愛を餌に罪は育つ
よく見ると指輪の内側に“Asahi*Misaki”と私と朝陽の名前が刻印されている。


これ――絶対私のだよね。


念のため帰ったら朝陽に聞いてみよう。



「お腹空いたし早く行こう」

「そうだね。美咲は何食べたい?」

「ん~パスタとかピザって気分だけど、基本何でも好き」

「美咲は食いしん坊だもんねぇ」



反論したいけど食べるのは好きだし、いろんなものに目移りしちゃうしで言い返せなかった。


そんな私を見て益々可笑しそうに笑う梓。


いつも穏やかでニコニコ笑っている梓が、さっきは怖いほど真剣な顔をして指輪を見ていたから正直驚いた。
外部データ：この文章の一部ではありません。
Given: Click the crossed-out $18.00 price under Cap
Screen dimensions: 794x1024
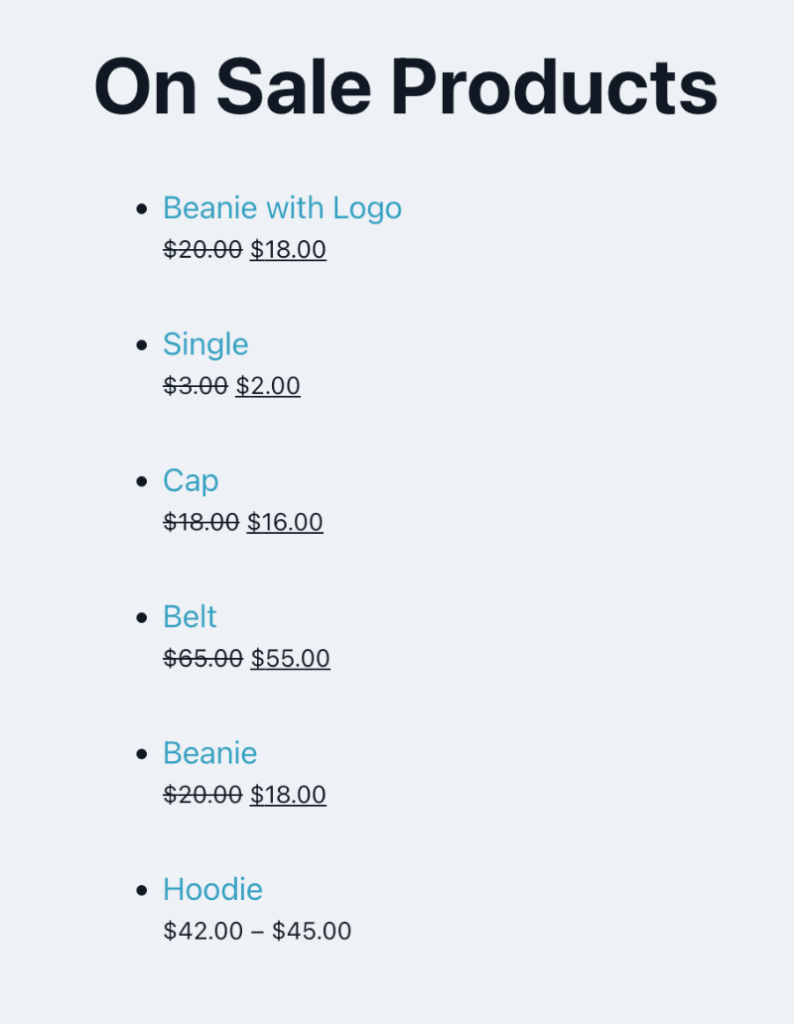Looking at the screenshot, I should pos(201,522).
指輪の内側に書かれた文字を目を凝らして読んでいただけかもしれない。



「お勧めのBarがあるんだけどそこに行かない?」

「うん、いいよ」

「デザートも美味しいし、カクテルの種類も多いから女性に人気のお店なんだ。ご飯も美味しいから男性客も普通にいるけどね」

「そうなんだ、楽しみ」



五分もしないうちにお店にたどり着き、まだ早い時間だったという事もあり、待つこともなくすんなりとお店に入ることができた。
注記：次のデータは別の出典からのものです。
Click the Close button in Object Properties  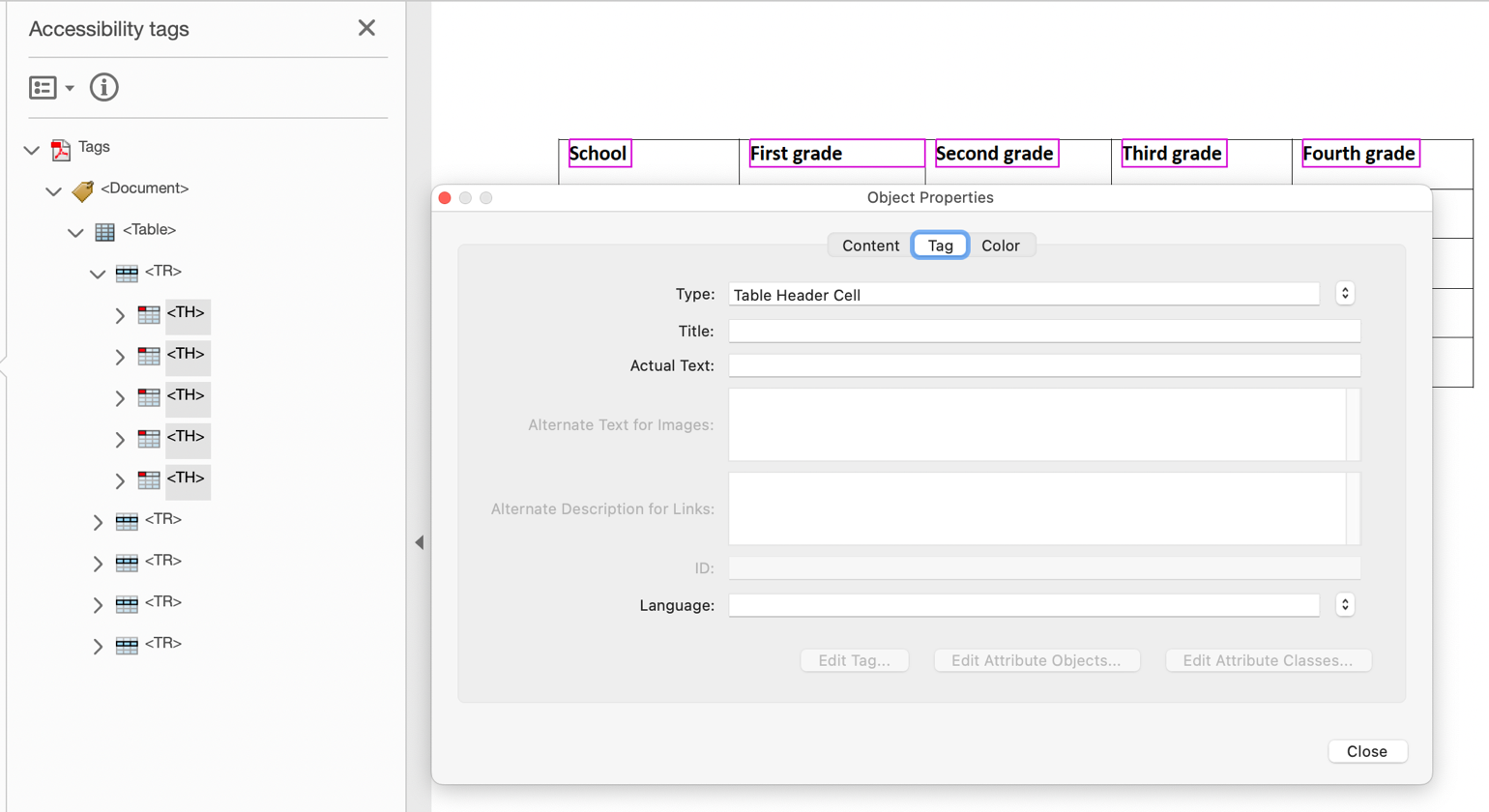(1367, 751)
店内は間接照明で適度な明るさな為、女性には嬉しい明るさだなと思った。


好きな人と来ているときなどは、あまり化粧崩れを気にしなくてもよさそうだ。


特に仕事帰りだと朝から化粧をしている為、できれば夜の顔をはっきりと見られたくはない。


今日は梓と一緒だから気にすることもないだろうけど、朝陽と一緒だったら私は気にするのかな。


そんな事を考えつつ案内された席へと腰を下ろし、店員の女性からおしぼりを受け取った。